Voices from a day on Rest

By collective voices

In 2021, SOTA organised a day on Rest. Here are some reactions and reflections people joining this event from and at different places. Read more about the event in the introduction to this chapter on page

  1. Sometimes, the thing is that there is almost no work for people like me who can work only 10 hours a week. It’s very hard to find and mostly unpaid. Being chronically ill is a job and you get very little respect. I got sick at 24, people call me lazy. But rest is the future. I think it’s so important to talk about this and experiment. It’s taboo for most people. You have to be energetic at work, in sports, in your different roles…
    I still lie about rest, even after 20 years ill. If i leave a party, i say “i have to get up early” or something. I have the feeling that only other sick people understand me.

  2. I realised already something about my structural vision on weekends: Weekends are time zones to work more because other people work less. You’re less distracted by mail, have less online meetings, more time to concentrate on your own work. As an independent worker, I never understood the notion of ‘weekend work’, unless it was as quality time :-) Do I have a problem? I guess it’s a privilege: the privilege of having no children. But is this really a privilege? It’s something to reflect more upon. Is reflecting on work working? Is working on changing your working habits work?

  3. very neutral walls, colours, floors – the rooms very clean and white and silent – NO CLUTTER and no distraction > helps to rest! the less confusion the more I can relax and the situation is restful. There was no time when the rest-exercise would end – this takes a lot of stress away.
    I think when I am too tired, I cannot rest. Then, first, I have to sleep to get rid of exhaustion, only then resting (deep resting) is possible.
    To be unavailable creates the conditions to rest – but this mandate has to be given > either by an exercise or by someone or by myself. There needs to be a mandate because often we think we are required to be available. Maybe we are?
    Resting takes time. Often, I only allow myself to rest when other things have been finished. However, I think I might be able to finish other things much faster when I am rested > I should maybe rest first, or in the middle instead of at the end of my day or energy. Resting is considered lazy and therefore not highly esteemed. In our fast and furious society, we tend to count and measure. Joy, playfulness, relaxedness is hard to measure and therefore does not get much value?
    a practice could be to be as strict as we try to be with payment with the notion of resting. Getting enough ‘holidays’, enough hours of sleep, playing, strolling or dolce far niente per day, per week, per year. Spiritually speaking, it is only in these moments when the intellect is forced a bit to the background that our minds can develop. Resting must be de-taboo-ed. Resting is desirable. In a way, our society has created a culture of being busy and being stressed. For a while, I had the impression that if you did not say I am busy and I have a lot of work, it meant that you are not successful or doing well. Did we forget how to not be busy? Doing nothing is confronting. Being bored is confronting. Waiting is confronting. So, we keep ourselves busy, so that we dont have to be confronted.

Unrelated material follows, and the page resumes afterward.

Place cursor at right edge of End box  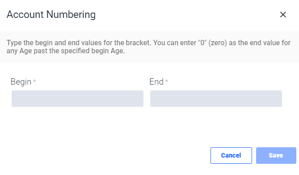pyautogui.click(x=280, y=98)
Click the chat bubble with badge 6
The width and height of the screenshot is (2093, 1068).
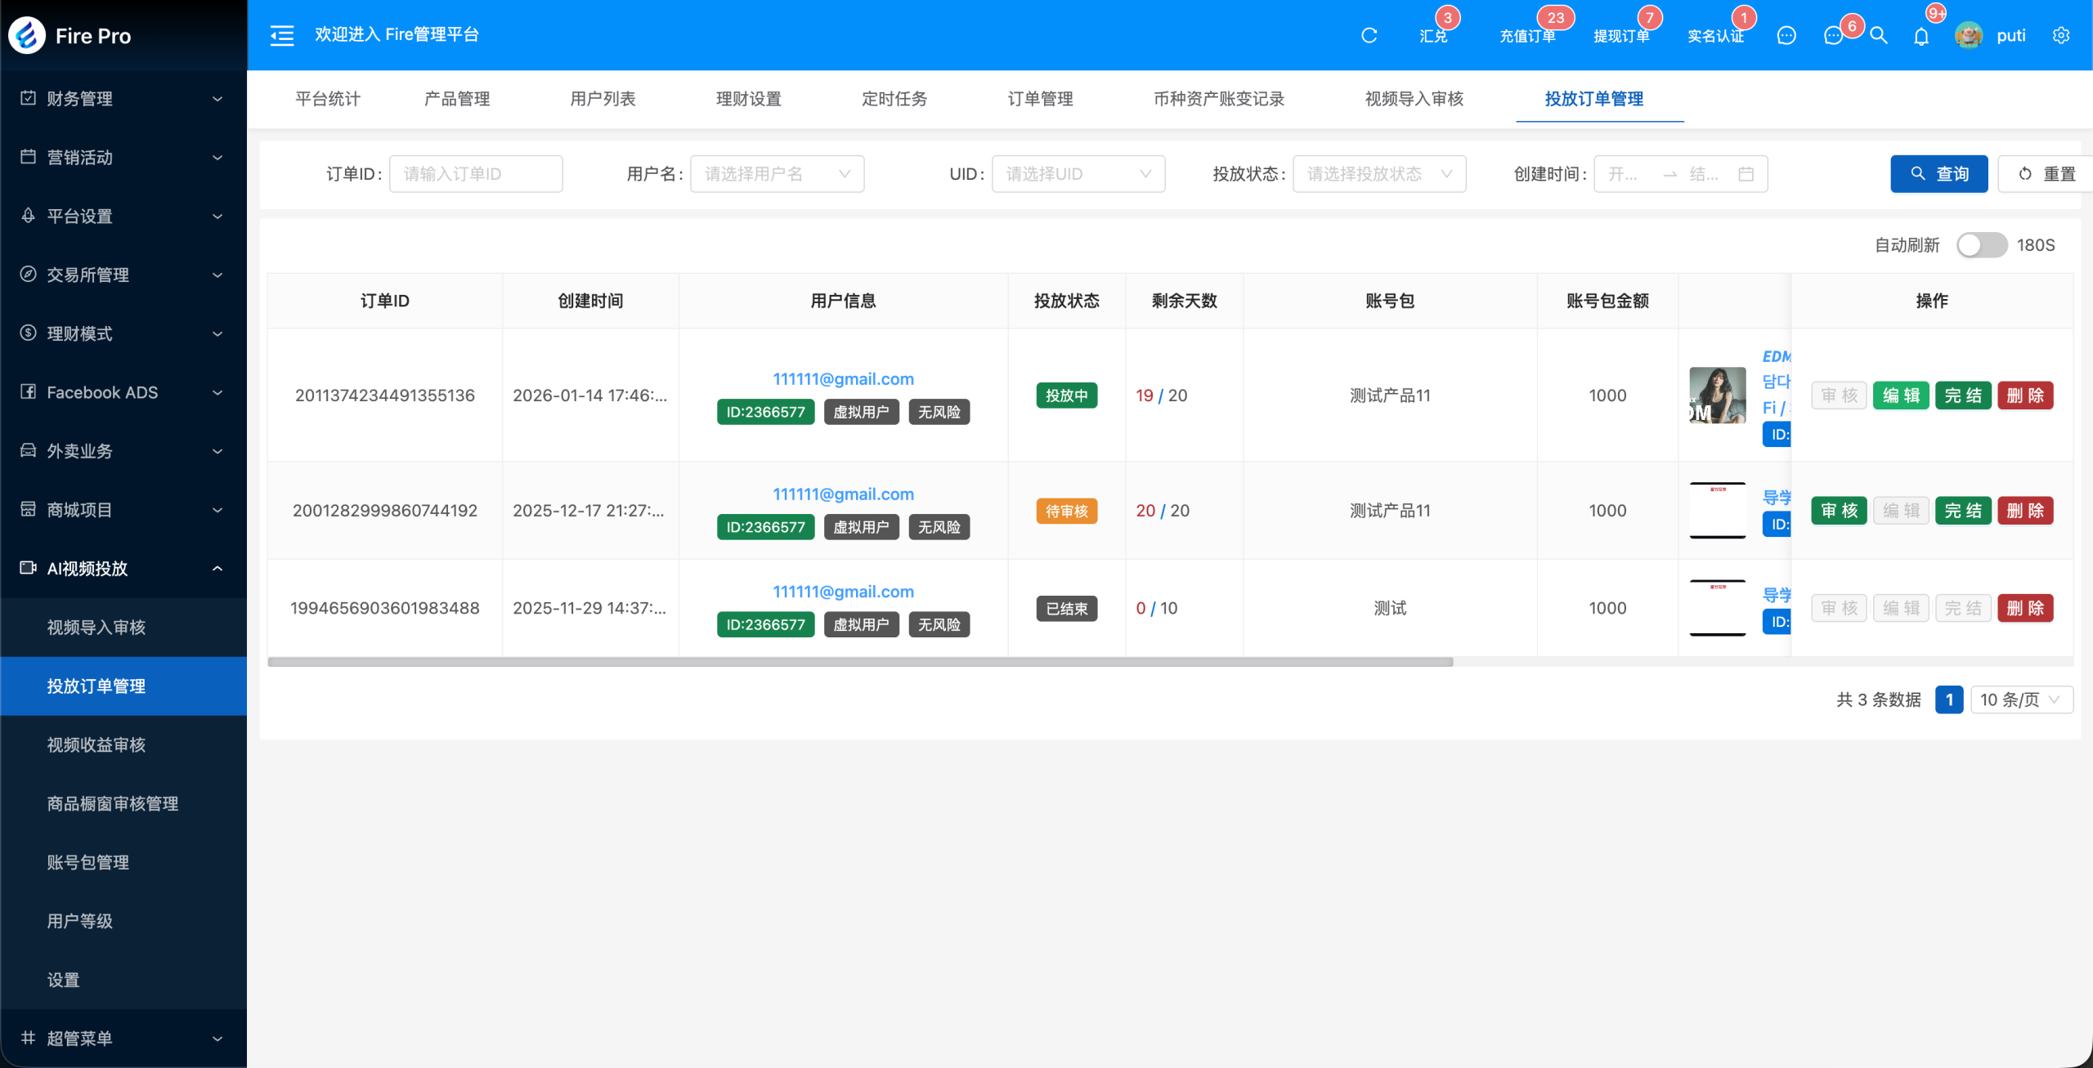[1833, 35]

  4. A fragmented mind doesn’t allow for rest. Ambition and Perfectionism = enemy of rest? When will anything be good enough? Can a product-oriented, market-driven art ecology allow for restful work? How can we put restful work into practice?
    Coming back to the Nap Ministry: Maybe rest in our society will always be some form of resistance. Rest as an activist statement.

  5. I am not ready for all this resting. It was good to reflect on resting and I am even more aware how difficult it is to find rest and how big my need for rest is. What makes it so difficult to rest? As someone has written above, we live in a culture of being busy: there’s a lot of pressure to chase experiences and things to feel happy. On the other hand, it runs in the family. My mother comes from a family of farmers, and resting equals being lazy. You can only rest when all the work is done, but the work is never done.

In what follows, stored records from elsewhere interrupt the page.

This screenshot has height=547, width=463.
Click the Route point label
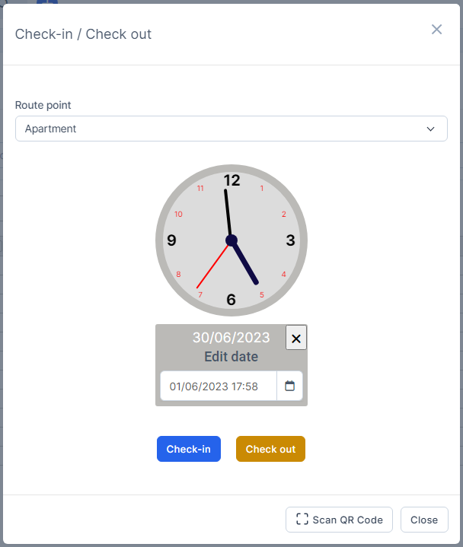tap(43, 105)
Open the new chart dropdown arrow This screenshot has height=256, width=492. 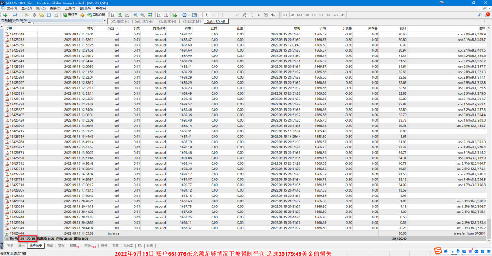[9, 15]
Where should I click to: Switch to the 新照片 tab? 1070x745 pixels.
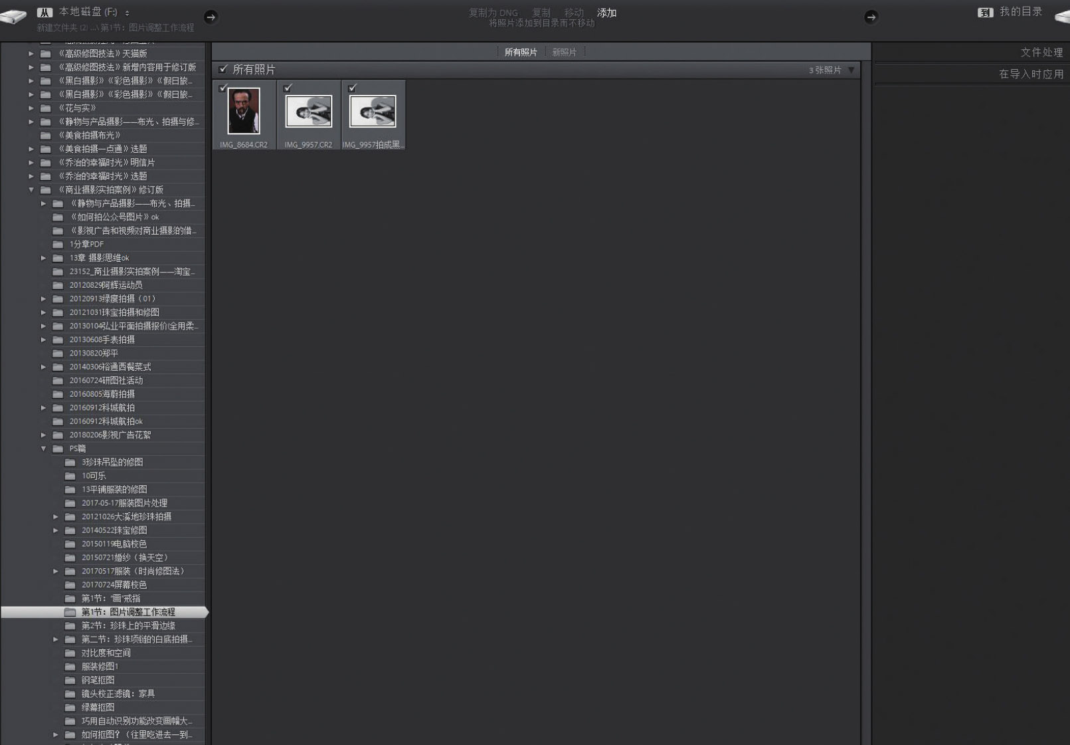(564, 53)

  6. Great idea that rest should be incorporated into contracts, orders, etc. But should how it was used be reported? That would create rest stress. Competition between people would eat out the rest 10% (possible legislative quota of rest) unless it is in the legislation. The wellbeing of people is fundamental for sustainable development of the world. Lack of rest causes overconsumption, sickness, inequality, etc. Now that the world is going to warm by 3 degrees C with unpredictable changes, it is the last time to stop, be quiet and have a rest. Resting is individual. Capability to rest in given surroundings and features is individual. Resting should promote and propose things to test in resting performance – allowing adjustments, discarding, adopting, such as a weighted blanket. The world slows down when individuals slow down, starting with one person. Resting experience made me think that I can be one of them. Rest was great.

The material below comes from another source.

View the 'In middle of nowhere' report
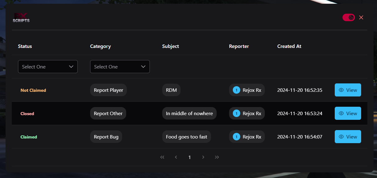This screenshot has height=178, width=377. (x=347, y=113)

  7. An eventful day of resting-as-non-performance. Planned on a Saturday. First questions: why not a weekday? How/why does rest oppose work? I’ve grown less restless. Two reasons:
    coming of age! The more you see what you (can (not)) do, the easier it is to (not try to) do it. Coming of age is not a matter of age (although: what’s the demographic here?).
    having other priorities. There is no reason an artist cannot cop out while a banker would. Such priorities might include family/friends (beyond your art bubbles!). Being a parent. Or hobbies? 🤓 grow a garden. Or a body. Or some multilingualism.